Quote the Feather and Fan history article word for word, from "Friday, 13 February" up to and including "in this article.".

[Excerpt]:
═══

Friday, 13 February 2015

Tech Talk With Jude Skeers: #3 Feather & Fan Stitch History

Here is the third "Tech Talk" from Jude Skeers, our esteemed guest in October 2015. As noted in the first Tech Talk article (posted January 15) he has sent these articles to Roisin to be shared with us. 
The article was first published in the Australian magazine Yarn which you can see at the store.
Some fascinating knitting history in this article.


Feather and Fan or Old Shale?
Ask an experienced hand knitter and they will tell you that they know the Feather and Fan pattern. It is one of the traditional patterns, well-known to Australian knitters, which have been passed down for generation via word of mouth, and reproduced in knitting pattern books and magazines. I had a recent conversation with knitter and crocheter Prudence Mapstone on the topic of Feather and Fan. She told me that Feather and Fan would have been a pattern published in a woman’s magazine in the 1950’s or earlier. A knitter in the Katoomba group of the Knitters Guild of NSW can remember being taught a pattern by her grandmother in the 1940’s that she called Feather and Fan.

In this Tech Talk, I set out to write an article that would investigate whether the popular pattern that I know as Feather and Fan was based on an even number or an odd number of stitches. I have instead decided to focus on the history of Feather and Fan and to leave the actual pattern for another Tech Talk.

═══

[Given data]:
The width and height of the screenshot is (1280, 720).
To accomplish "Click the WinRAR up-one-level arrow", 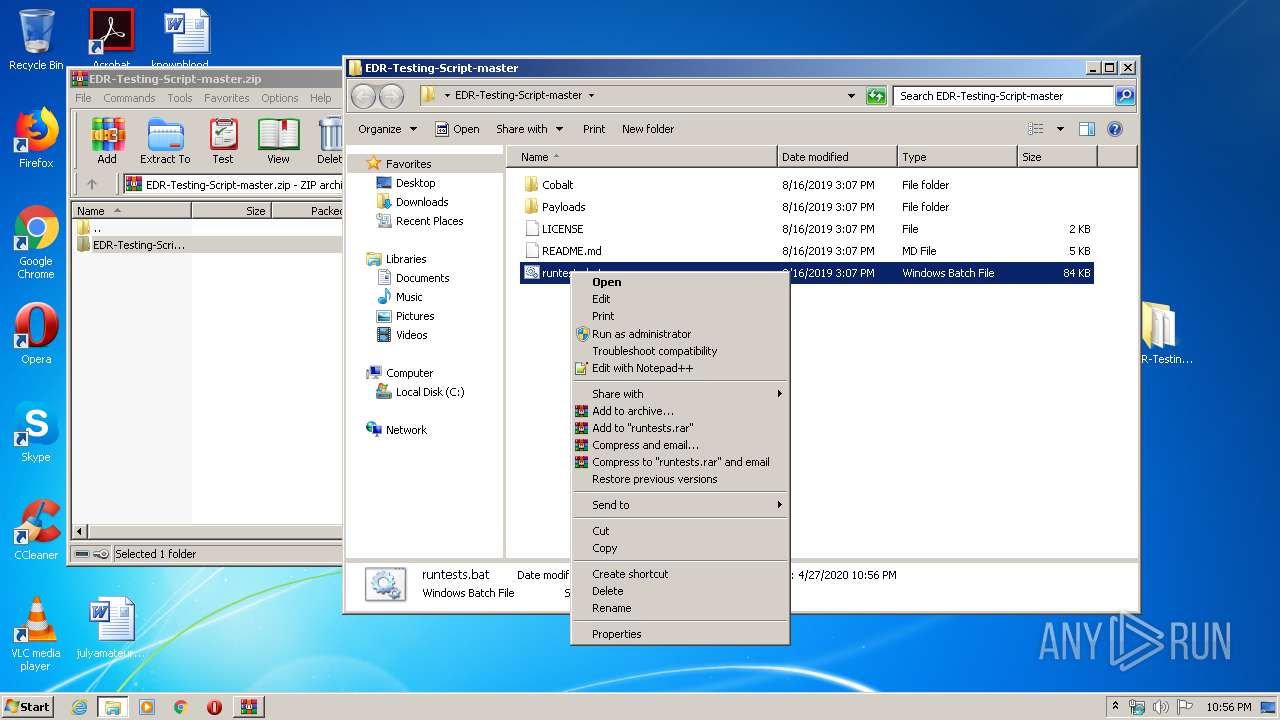I will (92, 184).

═══

[Completed exercise]:
Friday, 13 February 2015

Tech Talk With Jude Skeers: #3 Feather & Fan Stitch History

Here is the third "Tech Talk" from Jude Skeers, our esteemed guest in October 2015. As noted in the first Tech Talk article (posted January 15) he has sent these articles to Roisin to be shared with us. 
The article was first published in the Australian magazine Yarn which you can see at the store.
Some fascinating knitting history in this article.